— begin Task input —

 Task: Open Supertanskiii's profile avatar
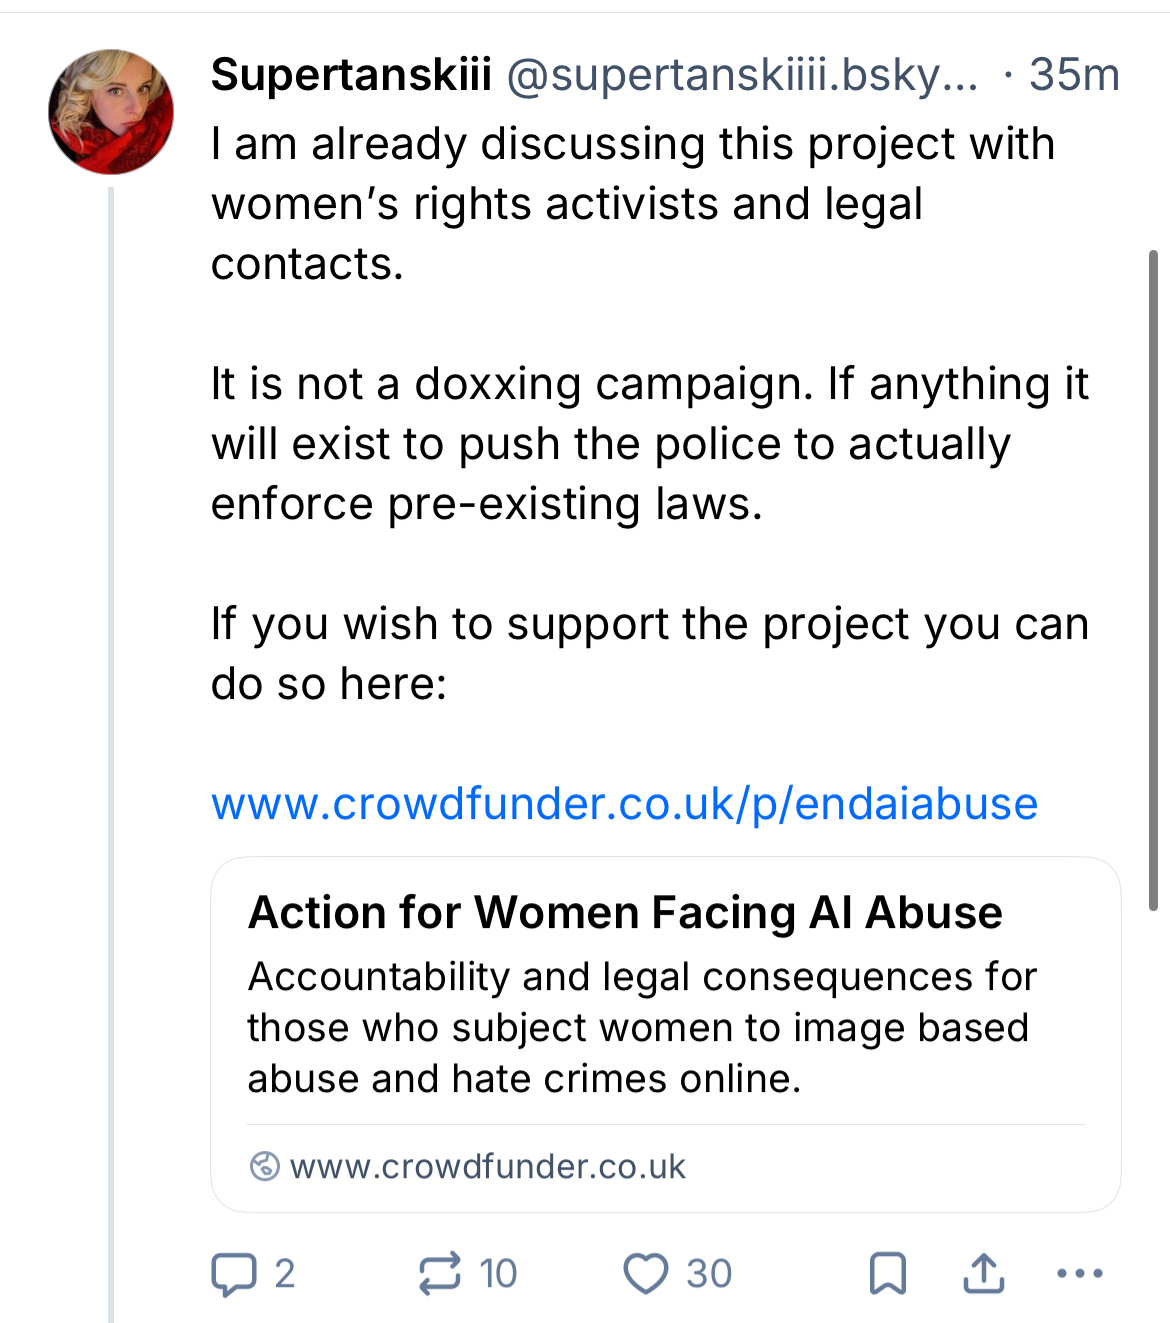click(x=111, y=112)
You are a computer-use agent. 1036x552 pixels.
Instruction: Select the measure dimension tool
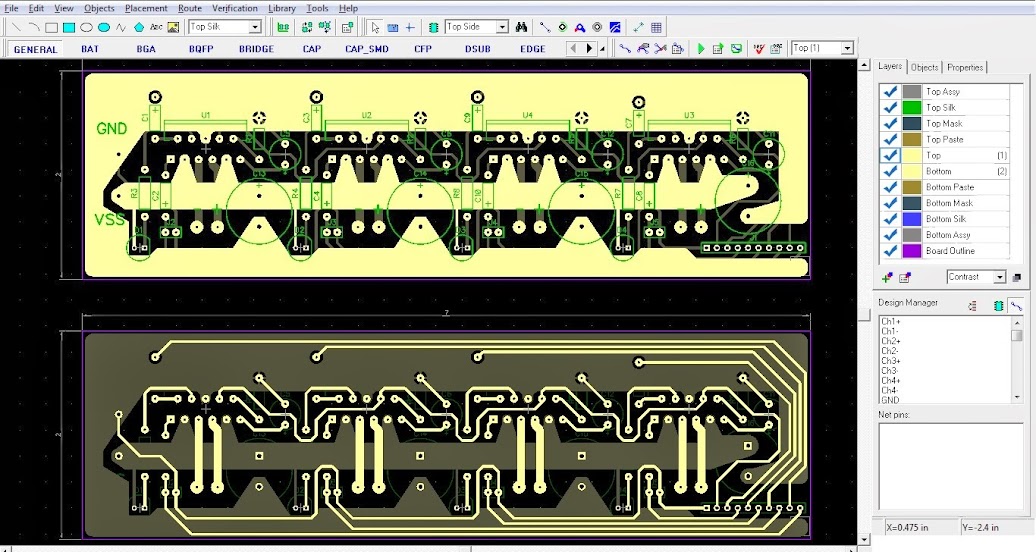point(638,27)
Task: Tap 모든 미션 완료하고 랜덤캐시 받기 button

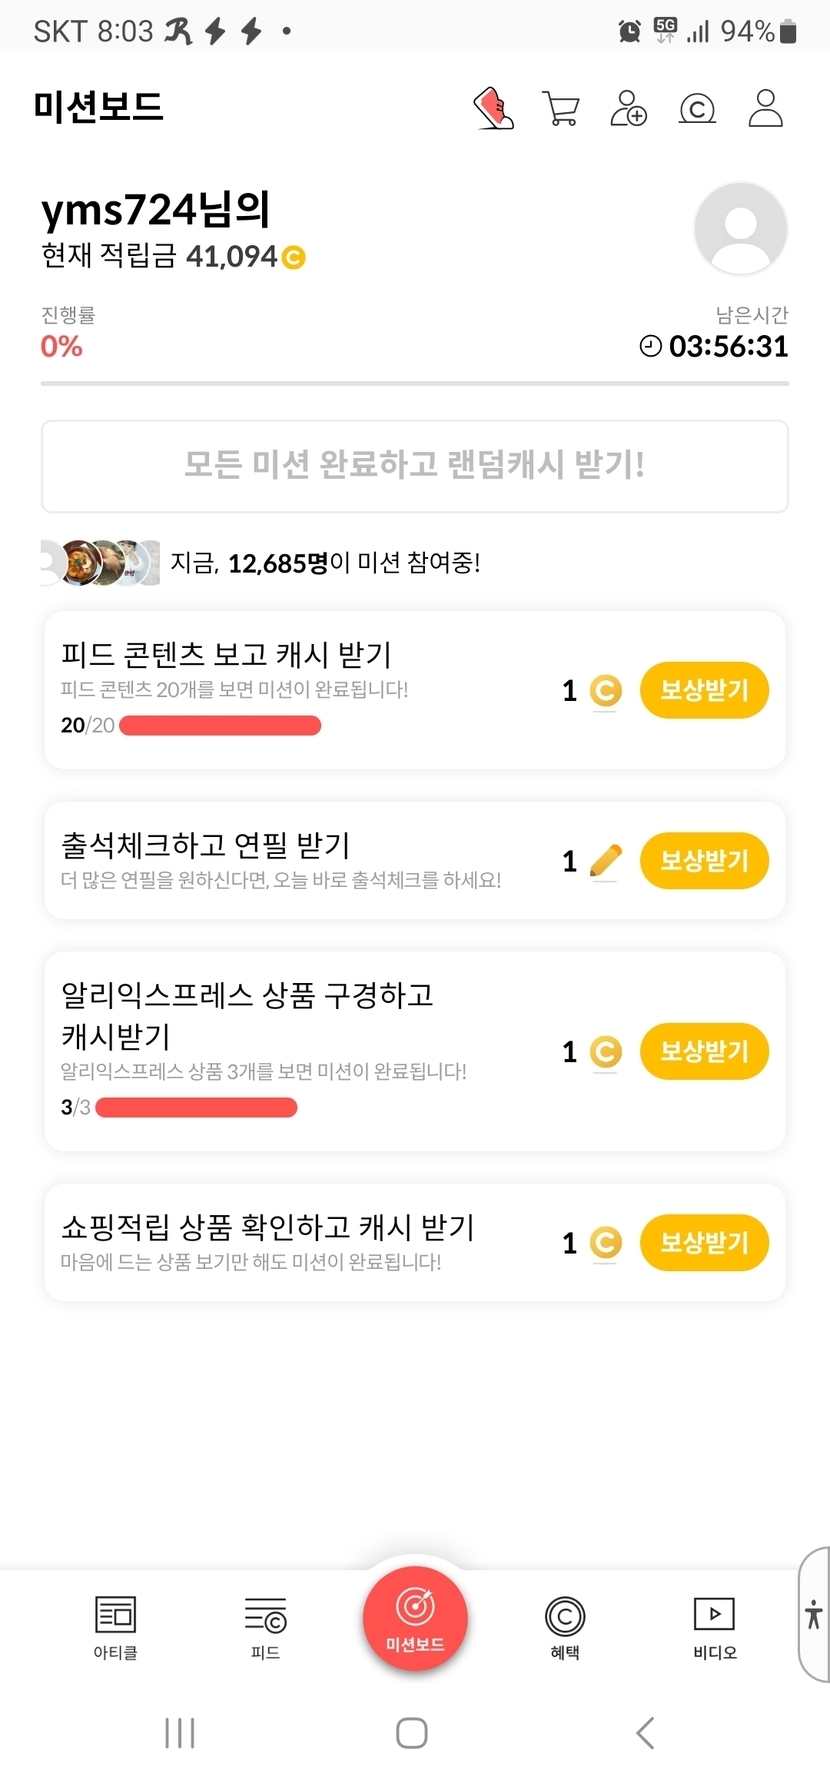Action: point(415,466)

— end Task input —

Task details: Reproduce these rows, switching every instance of "Task" to "Step" and keeping everything else unchanged. Omit the pictures from your answer.

Expected answer:
 Step: Open Supertanskiii's profile avatar
click(x=111, y=112)
You are a computer-use agent. 1036x552 pixels.
Instruction: Select the measure dimension tool
point(638,27)
Step: Tap 모든 미션 완료하고 랜덤캐시 받기 button

Action: point(415,466)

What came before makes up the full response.